Excerpt provided:
>>>

Annual and seasonal impacts of future climate on water regime:
To obtain data required for future water regime, the CMIP5 multi-model
ensemble LOCA was integrated with SWAT model. We then derived
precipitation, surface runoff, water yield, ET, and discharge for
Bellwood (USGS2361500) monitoring point. We analyzed the data at
monthly, seasonal, and annual scales (Figure 10-13). Table 10 represents
the projected mean annual changes to hydrological components for the
entire simulation period and each decade. Mean annual change to the
discharge at Bellwood station has an increase of 30.45% under moderate
scenario and 29.67% increase under the severe scenarios during the
entire simulation period. Similarly, mean annual surface runoff during
the period has significantly increased with 337.4% and 325.66% under
moderate and severe scenarios, respectively. Water yield also has shown
increase of 18.34% and 18.08% under moderate and severe scenarios
through the entire period. Slight decreases of 0.8% under moderate
scenario and 2.46% under severe scenario were observed to mean annual
ET during the entire simulation.
Table 10 indicates the simulated mean annual changes to water balance
components for mid-century and late-century period. During mid-century
mean annual discharge at Bellwood station was estimated to increase by
24.2% under RCP4.5 and 32.93% under RCP6.0. for late century. However,
the mean annual discharge at the station shows 36.72% increase under
RCP4.5 and 26.4% increase under RCP6.0. Under the severe scenario,
despite the increased urbanization, the discharge amount at the station
is projected to decrease towards the end of the century. It can be
suggested that the last decade of water balance variables has been
affected dramatically (Table 10). Average annual surface runoff during
the mid-century is estimated to increase by 286.3% under RCP4.5 and
315.5% under RCP6.0. Mean annual surface runoff continues to increase
during the late-century by an average increase of 388.5% under moderate
scenario and 335.9% under the severe emission scenarios. These changes
indicate the significant impact of the land use change on water balance
variables. Increases to mean annual water yield were observed under both
scenarios of moderate and severe emissions by 12.55% and 21.42% during
mid-century. During late-century, average annual water yield is expected
to increase by 24.14% under RCP4.5. For RCP6.0, however, average annual
water yield is estimated to increase by 14.73% compared to baseline
period. Increase in mean annual water yield under RCP6.0 compared to the
increase under RCP4.5 is much smaller during the late-century. This is
partially due to the dramatic drop of the hydrologic components during
the 90s. Unlike the other variables, slight decreases occur to mean
annual ET during the mid and late century. For mid-century, a decrease
of 0.63% and 0.01% respectively under the moderate and severe
scenarios, is estimated. During late-century, average annual ET
decreases further with 0.95% and 4.92% under RCP4.5 and RCP6.0,
respectively.
Figure 10 shows the mean annual trend of water balance variables
(surface runoff, water yield, and ET) during the simulation period based
on the models and under the scenarios. The regression line for the
surface under both scenarios indicate the increase during the entire
simulation period. For water yield under moderate scenario the
regression lines for all models are slightly steep. The regression
slope, however, increases under the severe scenario. Annual trend
towards end of the century, shows obvious decrease for ET under sever
emission scenarios.

<<<

Required task 1: Lay out the entries, from the line containing "Open the violet HUANXA product thumbnail" down to the line containing "[x=544, y=310]", as a JSON list of strings with one string per line and blank lines omitted.

Entries from a data collection:
>>>

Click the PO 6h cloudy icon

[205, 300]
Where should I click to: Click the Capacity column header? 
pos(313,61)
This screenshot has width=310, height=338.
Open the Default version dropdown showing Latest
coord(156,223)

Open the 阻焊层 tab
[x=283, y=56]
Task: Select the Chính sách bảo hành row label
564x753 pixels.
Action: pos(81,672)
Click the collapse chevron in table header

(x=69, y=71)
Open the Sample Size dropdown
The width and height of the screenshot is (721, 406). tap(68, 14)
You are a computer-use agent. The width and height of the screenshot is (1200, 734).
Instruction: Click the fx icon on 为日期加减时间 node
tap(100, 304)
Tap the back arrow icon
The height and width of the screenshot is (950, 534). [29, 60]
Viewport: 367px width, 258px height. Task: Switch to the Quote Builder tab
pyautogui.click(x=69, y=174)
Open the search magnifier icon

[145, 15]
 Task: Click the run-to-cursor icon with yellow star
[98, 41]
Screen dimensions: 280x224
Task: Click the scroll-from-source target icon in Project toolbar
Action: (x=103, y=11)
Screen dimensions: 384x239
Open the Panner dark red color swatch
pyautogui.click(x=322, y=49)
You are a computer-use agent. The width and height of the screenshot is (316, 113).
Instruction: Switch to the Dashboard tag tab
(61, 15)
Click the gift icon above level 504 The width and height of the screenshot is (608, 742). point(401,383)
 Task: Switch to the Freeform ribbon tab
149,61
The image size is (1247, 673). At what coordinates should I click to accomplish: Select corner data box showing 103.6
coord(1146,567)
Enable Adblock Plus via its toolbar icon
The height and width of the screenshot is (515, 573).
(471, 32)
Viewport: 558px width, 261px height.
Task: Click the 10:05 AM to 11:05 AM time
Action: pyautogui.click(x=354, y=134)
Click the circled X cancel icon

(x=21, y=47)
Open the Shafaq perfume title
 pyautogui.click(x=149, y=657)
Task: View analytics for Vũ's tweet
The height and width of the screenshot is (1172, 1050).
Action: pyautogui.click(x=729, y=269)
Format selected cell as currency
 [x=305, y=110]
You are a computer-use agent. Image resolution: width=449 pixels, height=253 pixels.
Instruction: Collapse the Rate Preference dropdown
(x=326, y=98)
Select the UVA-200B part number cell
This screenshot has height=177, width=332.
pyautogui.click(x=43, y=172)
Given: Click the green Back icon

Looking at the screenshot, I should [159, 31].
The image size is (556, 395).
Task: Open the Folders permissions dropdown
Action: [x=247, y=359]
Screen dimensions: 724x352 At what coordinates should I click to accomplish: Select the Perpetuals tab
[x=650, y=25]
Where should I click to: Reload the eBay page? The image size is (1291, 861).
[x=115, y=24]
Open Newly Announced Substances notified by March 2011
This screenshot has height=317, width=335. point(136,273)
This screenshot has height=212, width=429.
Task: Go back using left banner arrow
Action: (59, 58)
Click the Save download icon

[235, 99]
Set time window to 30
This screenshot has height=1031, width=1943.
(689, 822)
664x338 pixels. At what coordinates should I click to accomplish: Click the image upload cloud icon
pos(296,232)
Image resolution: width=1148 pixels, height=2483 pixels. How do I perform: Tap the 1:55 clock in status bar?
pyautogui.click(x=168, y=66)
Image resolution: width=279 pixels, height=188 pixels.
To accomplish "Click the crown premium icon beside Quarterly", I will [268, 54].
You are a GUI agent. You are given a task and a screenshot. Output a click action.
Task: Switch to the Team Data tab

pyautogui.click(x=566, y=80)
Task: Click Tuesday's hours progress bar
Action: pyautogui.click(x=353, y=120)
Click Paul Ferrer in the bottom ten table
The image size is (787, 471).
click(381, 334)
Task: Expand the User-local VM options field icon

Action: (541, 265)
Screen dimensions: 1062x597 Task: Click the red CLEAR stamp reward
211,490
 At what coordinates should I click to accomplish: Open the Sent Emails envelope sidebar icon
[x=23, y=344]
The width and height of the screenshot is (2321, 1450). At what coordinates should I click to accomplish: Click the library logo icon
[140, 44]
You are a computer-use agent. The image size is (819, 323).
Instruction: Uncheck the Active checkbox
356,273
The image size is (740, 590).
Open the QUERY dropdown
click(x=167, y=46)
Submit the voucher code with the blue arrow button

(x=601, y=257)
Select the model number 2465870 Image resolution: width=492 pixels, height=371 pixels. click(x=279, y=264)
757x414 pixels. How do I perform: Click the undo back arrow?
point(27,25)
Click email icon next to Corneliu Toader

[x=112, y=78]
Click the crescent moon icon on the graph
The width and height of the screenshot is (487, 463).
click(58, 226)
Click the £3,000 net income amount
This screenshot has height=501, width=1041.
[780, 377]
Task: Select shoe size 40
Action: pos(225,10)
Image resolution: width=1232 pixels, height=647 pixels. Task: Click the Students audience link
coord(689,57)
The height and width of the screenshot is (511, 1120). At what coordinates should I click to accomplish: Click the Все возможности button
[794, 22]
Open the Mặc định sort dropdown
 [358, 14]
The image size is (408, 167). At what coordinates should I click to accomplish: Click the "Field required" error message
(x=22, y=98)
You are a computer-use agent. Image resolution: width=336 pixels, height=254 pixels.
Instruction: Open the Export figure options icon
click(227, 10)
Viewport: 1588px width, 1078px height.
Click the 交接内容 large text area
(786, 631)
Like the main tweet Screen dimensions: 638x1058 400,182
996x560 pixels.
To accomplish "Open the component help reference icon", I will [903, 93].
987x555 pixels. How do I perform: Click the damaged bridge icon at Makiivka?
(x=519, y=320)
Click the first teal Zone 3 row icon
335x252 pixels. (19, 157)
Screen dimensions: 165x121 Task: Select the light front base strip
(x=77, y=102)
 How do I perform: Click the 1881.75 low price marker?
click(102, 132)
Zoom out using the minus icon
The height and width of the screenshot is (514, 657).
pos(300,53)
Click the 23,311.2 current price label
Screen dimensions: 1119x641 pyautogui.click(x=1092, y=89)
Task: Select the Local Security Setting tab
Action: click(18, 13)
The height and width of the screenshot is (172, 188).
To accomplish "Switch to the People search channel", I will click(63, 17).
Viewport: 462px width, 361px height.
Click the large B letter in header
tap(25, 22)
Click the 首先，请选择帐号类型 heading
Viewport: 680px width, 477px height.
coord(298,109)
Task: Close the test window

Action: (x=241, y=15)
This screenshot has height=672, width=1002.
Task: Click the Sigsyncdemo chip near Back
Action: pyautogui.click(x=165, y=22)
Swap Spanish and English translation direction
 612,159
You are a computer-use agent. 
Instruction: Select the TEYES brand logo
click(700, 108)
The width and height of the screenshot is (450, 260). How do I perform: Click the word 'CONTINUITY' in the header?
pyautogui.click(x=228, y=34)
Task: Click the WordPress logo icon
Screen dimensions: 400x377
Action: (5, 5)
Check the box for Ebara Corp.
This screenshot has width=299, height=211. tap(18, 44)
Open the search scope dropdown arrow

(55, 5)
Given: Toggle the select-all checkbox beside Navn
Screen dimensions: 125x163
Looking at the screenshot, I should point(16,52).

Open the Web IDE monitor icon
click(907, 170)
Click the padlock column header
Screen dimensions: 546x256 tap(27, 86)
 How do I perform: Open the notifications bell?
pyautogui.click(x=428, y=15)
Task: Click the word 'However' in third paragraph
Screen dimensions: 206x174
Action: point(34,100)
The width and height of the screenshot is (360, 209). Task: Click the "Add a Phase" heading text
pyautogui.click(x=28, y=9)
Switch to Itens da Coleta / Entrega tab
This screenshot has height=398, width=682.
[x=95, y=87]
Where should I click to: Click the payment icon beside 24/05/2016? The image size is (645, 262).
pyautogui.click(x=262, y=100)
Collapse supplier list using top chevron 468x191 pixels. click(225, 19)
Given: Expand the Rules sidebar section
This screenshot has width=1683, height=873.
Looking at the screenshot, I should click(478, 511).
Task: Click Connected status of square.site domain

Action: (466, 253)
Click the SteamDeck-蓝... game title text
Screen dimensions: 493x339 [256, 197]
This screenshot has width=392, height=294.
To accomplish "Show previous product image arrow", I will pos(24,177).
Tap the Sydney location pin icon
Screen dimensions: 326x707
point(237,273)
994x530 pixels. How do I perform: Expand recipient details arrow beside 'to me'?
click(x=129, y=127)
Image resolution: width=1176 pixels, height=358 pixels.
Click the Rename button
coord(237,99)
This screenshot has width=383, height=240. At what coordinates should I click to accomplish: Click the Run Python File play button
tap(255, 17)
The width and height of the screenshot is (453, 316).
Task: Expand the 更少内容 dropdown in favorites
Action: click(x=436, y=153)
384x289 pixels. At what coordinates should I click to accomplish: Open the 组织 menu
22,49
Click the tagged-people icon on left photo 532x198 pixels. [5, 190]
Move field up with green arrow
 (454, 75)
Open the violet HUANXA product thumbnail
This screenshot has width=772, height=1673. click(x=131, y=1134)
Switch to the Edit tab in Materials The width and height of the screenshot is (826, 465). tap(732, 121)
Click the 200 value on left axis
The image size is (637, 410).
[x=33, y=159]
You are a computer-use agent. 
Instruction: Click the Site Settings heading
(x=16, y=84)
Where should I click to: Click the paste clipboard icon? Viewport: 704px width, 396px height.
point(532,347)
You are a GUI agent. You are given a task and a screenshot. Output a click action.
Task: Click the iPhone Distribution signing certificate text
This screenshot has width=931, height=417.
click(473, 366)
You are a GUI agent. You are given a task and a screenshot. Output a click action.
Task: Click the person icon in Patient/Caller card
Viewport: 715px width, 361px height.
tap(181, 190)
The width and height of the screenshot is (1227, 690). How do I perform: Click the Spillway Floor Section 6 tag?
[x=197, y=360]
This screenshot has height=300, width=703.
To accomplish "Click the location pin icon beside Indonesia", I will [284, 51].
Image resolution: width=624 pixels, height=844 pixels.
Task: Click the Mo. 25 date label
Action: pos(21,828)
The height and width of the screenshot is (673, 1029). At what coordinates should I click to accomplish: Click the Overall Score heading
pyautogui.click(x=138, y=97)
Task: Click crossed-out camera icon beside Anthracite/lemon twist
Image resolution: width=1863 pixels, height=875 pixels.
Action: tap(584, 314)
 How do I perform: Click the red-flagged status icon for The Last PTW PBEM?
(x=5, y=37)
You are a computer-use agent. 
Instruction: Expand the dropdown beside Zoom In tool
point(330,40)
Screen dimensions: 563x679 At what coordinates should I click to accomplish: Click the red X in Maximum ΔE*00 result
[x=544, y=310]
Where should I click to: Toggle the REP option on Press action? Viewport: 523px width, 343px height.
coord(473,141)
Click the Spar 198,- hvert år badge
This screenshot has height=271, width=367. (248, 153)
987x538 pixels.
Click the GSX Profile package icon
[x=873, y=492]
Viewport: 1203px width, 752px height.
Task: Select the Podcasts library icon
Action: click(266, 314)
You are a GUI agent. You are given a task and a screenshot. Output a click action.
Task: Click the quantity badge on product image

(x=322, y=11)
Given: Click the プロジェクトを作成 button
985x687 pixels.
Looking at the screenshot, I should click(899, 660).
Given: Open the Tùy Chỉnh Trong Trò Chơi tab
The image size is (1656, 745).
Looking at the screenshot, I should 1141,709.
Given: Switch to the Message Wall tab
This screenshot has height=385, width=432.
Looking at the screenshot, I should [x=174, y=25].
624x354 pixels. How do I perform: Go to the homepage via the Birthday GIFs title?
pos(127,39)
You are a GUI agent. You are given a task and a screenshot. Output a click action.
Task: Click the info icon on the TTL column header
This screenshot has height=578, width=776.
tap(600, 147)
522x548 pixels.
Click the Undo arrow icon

<<<

Required task 2: Proceed with the passage on future climate impacts on water regime, continuing from its final sentence.

Reply 1:
[
  "Open the violet HUANXA product thumbnail",
  "This screenshot has width=772, height=1673. click(x=131, y=1134)",
  "Switch to the Edit tab in Materials The width and height of the screenshot is (826, 465). tap(732, 121)",
  "Click the 200 value on left axis",
  "The image size is (637, 410).",
  "[x=33, y=159]",
  "You are a computer-use agent. ",
  "Instruction: Click the Site Settings heading",
  "(x=16, y=84)",
  "Where should I click to: Click the paste clipboard icon? Viewport: 704px width, 396px height.",
  "point(532,347)",
  "You are a GUI agent. You are given a task and a screenshot. Output a click action.",
  "Task: Click the iPhone Distribution signing certificate text",
  "This screenshot has width=931, height=417.",
  "click(473, 366)",
  "You are a GUI agent. You are given a task and a screenshot. Output a click action.",
  "Task: Click the person icon in Patient/Caller card",
  "Viewport: 715px width, 361px height.",
  "tap(181, 190)",
  "The width and height of the screenshot is (1227, 690). How do I perform: Click the Spillway Floor Section 6 tag?",
  "[x=197, y=360]",
  "This screenshot has height=300, width=703.",
  "To accomplish \"Click the location pin icon beside Indonesia\", I will [284, 51].",
  "Image resolution: width=624 pixels, height=844 pixels.",
  "Task: Click the Mo. 25 date label",
  "Action: pos(21,828)",
  "The height and width of the screenshot is (673, 1029). At what coordinates should I click to accomplish: Click the Overall Score heading",
  "pyautogui.click(x=138, y=97)",
  "Task: Click crossed-out camera icon beside Anthracite/lemon twist",
  "Image resolution: width=1863 pixels, height=875 pixels.",
  "Action: tap(584, 314)",
  " How do I perform: Click the red-flagged status icon for The Last PTW PBEM?",
  "(x=5, y=37)",
  "You are a computer-use agent. ",
  "Instruction: Expand the dropdown beside Zoom In tool",
  "point(330,40)",
  "Screen dimensions: 563x679 At what coordinates should I click to accomplish: Click the red X in Maximum ΔE*00 result",
  "[x=544, y=310]"
]

Reply 2:
Basin-wide monthly average of the hydrological components is informative
in investigating the water balance behavior of the watershed. The
hydrological response to projected climate data in UCS changed for each
month. Table 11 and Figure 11 illustrate these changes based on the
models under both scenarios. During mid-century, under moderate GHG
emission the largest changes to precipitation is projected in May
(during flooding season) with increase of 48.5% compared to mean
rainfall in the same month during the baseline period. For January,
February, and March, it increases 18.9%, 22.6%, and 27.4%,
respectively. The largest decrease in rainfall, however, is estimated in
August and October with 23% and 26.7% respectively (RCP4.5,
Mid-century). During the late-century under RCP4.5, the largest increase
and decrease are projected in March with 36.1% and in August with
26.1%, respectively. For the severe emission scenario, the largest
rainfall increase and decrease during mid-century are in January
(41.8%) and December (21.1%), respectively. For the late century,
however, precipitation decreases overall. The largest increase is
expected to happen in September (29.9%) and the largest decrease in
October (39.2%). Overall, August, October, and December are expected to
be drier and January, March, and May are expected to be significantly
wetter through the entire simulation period under both scenarios (Table
11 and Figure 11). Similar to mean annual behavior of surface runoff,
monthly estimates are also projected to increase dramatically. Under
both scenarios, June has the highest increase of up to 5 times baseline
period in monthly basin-wide surface runoff. The second highest increase
is expected to happen in January with up to 4 times of the baseline
period. The smallest increases in monthly mean surface runoff is
projected in December with the lowest increase under RCP6.0 during
late-century (36.2%) (Table 11 and Figure 11). Monthly behavior of
water yield amount differs from rainfall and surface runoff. Under
RCP4.5, overall water yield is projected to be higher than that of
mid-century. The largest changes under the moderate scenario is
estimated in February (+58.6%) and March (+62.1%) during late century
and in June (+42.9%) and July (+44.4%) during mid-century (RCP4.5).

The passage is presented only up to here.